Response of IIMs patients to low-dose IL-2 treatment.
| Characteristics | Non-treated | Treated |
|
|---|---|---|---|
| IMACS DOI, n (%) | – | 12 (92.31) | – |
| CSM | |||
| PhGA-VAS, median (range) | 6 (5, 7) | 3 (2, 4) | 0.001*** |
| PGA-VAS, median (range) | 6(5, 6.5) | 3 (2, 4) | 0.001*** |
| MMT-8 (0-150), median (range) | 146 (136, 150) | 150 (141, 150) | 0.018* |
| HAQ-DI (1-3), median (range) | 0.3 (0, 1) | 0.3 (0, 1) | 0.18 |
| Extra muscular disease, VAS (0-10) | 5 (4, 6) | 2 (1.13, 3.75) | 0.002** |
| ALT, median (range) | 22 (13, 36) | 15.5 (10.75, 22) | 0.037* |
| AST, median (range) | 25 (20.5, 44) | 15.5 (12.5, 28.75) | 0.013* |
| LDH, median (range) | 246 (207, 346) | 225 (179, 327.25) | 0.158 |
| CK, median (range) | 218 (39.5, 271) | 50.5 (26, 179.5) | 0.071 |
| CDASI-a (0-100), median (range) | 12 (5, 14.5) | 3 (0, 5.5) | 0.001** |
| CDASI-d (0-32), median (range) | 1 (0, 2) | 0 (0, 1.5) | 0.034* |
| Fatigue-VAS (0-10), median (range) | 4 (2, 6.75) | 3 (2, 4.75) | 0.018* |
| Rash, n (%) | 12 (92.31) | 6 (46.15) | 0.011* |
| Mechanic hands, n (%) | 4 (30.77) | 2 (15.38) | 0.348 |
| Heliotrope rash, n (%) | 8 (61.54) | 3 (23.08) | 0.047* |
| Gottron’s sign/papules, n (%) | 8 (61.54) | 3 (23.08) | 0.047* |
| V sign, n (%) | 4 (30.77) | 1 (7.69) | 0.135 |
| Shawl sign, n (%) | 2 (15.38) | 1 (7.69) | 0.539 |
| Periungual erythema, n (%) | 8 (61.54) | 0 (0) | 0.001*** |
| Arthritis, n(%) | 2 (15.38) | 1 (7.69) | 0.539 |
| ILD, n (%) | 11 (84.62) | 11 (84.62) | >0.99 |
| Malignancy, n (%) | 0 (0) | 0 (0) | >0.99 |
| ESR, median (range) | 14 (10.5, 29.5) | 17.5 (8, 29) | 0.875 |
| CRP, median (range) | 2.15 (0.5, 20.62) | 1.45 (0.13, 10.85) | 0.345 |
| C3, median (range) | 0.86 (0.77, 1.13) | 1.05 (0.91, 1.44) | 0.009** |
| C4, median (range) | 0.19 (0.16, 0.26) | 0.25 (0.19, 0.31) | 0.008** |
| Treg, (% in CD4 T) | 9.89 (6.02, 11.8) | 15.9 (7.73, 19.4) | 0.015* |
| Teff, (% in CD4 T) | 89.6 (86.95, 93.45) | 83.5 (80.18, 92.08) | 0.028* |
| Treg/Teff | 0.11 (0.06, 0.14) | 0.11 (0.06, 0.14) | 0.015* |
Data are presented as median (IQR), mean ± Std or n (%). IIMs, idiopathic inflammatory myopathies; IMACS DOI, International Myositis Assessment and Clinical Studies (IMACS) definition of improvement (DOI); PhGA, physician’s global assessment of disease; VAS, visual analog scale; PGA, patient’s global assessment of disease; MMT-8, Manual Muscle Test-8; HAQ-DI, the health assessment questionnaire disability index; ALT, alanine transaminase; AST, aspartate transaminase; LDH, lactate dehydrogenase; CK, creatinine kinase; CDASI-a, Cutaneous Dermatomyositis Disease Area and Severity Index Activity Score; CDASI-d, Cutaneous Dermatomyositis Disease Area and Severity Index Damage Score; MDAAT, Myositis disease activity assessment tool; ILD, interstitial lung disease; ESR, erythrocyte sedimentation rate; CRP, C-reactive protein; C3, complement 3; C4, complement 4; Treg, regulatory T cell; Teff, effector T cell (*P<0.05; **P<0.01 and ***P<0.001).

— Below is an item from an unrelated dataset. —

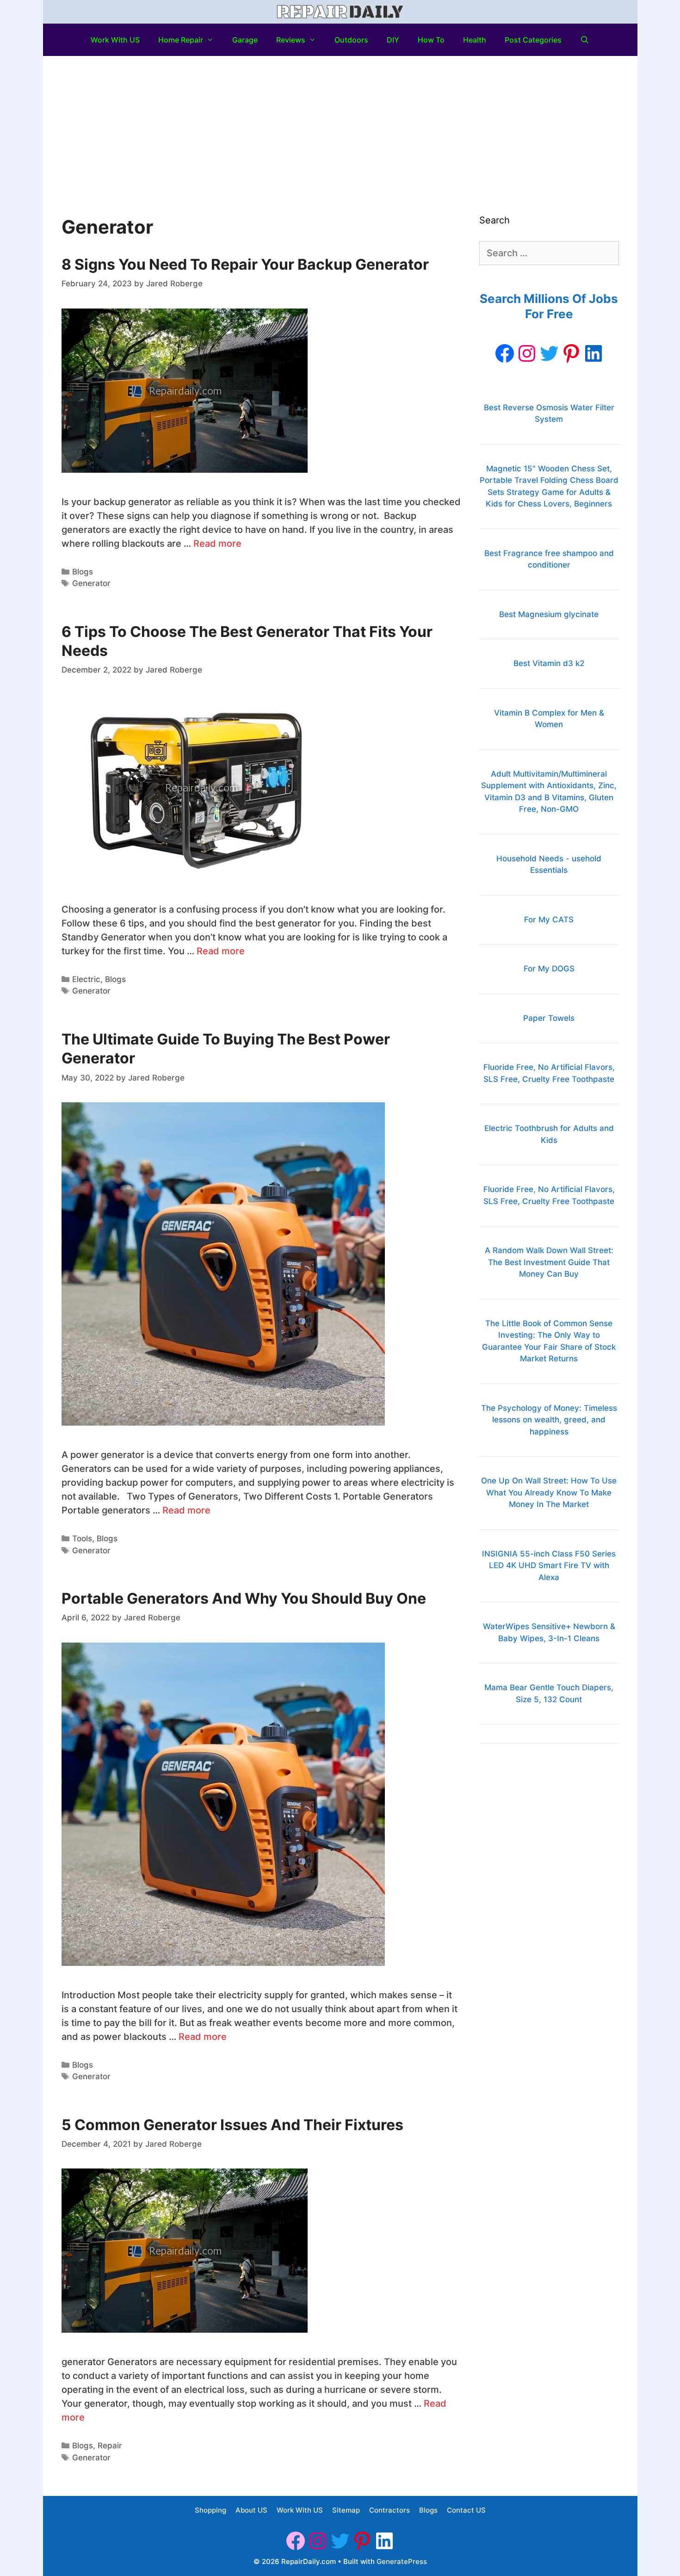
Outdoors (351, 39)
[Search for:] (548, 253)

Figure 4The effects of low-dose IL-2 on regulating gut microbiota composition and function in IIMs patients. (A) The α-diversity is measured by reads, chao1, richness, Shannon_e, and equitability indexes. (B) The β-diversity measured using the Adonis test by conditioned constrained principal coordinate analysis (CPCoA). (C) Significant differences of bacteria between the two groups at the family level. (D) The online PICRUSt2 was performed to analyze the bacteria-associated signaling pathways. Presenting signaling pathways were enriched depending on the KEGG database. Data visualization was performed using the R software (version 4.0.3) with the ggplot2 package.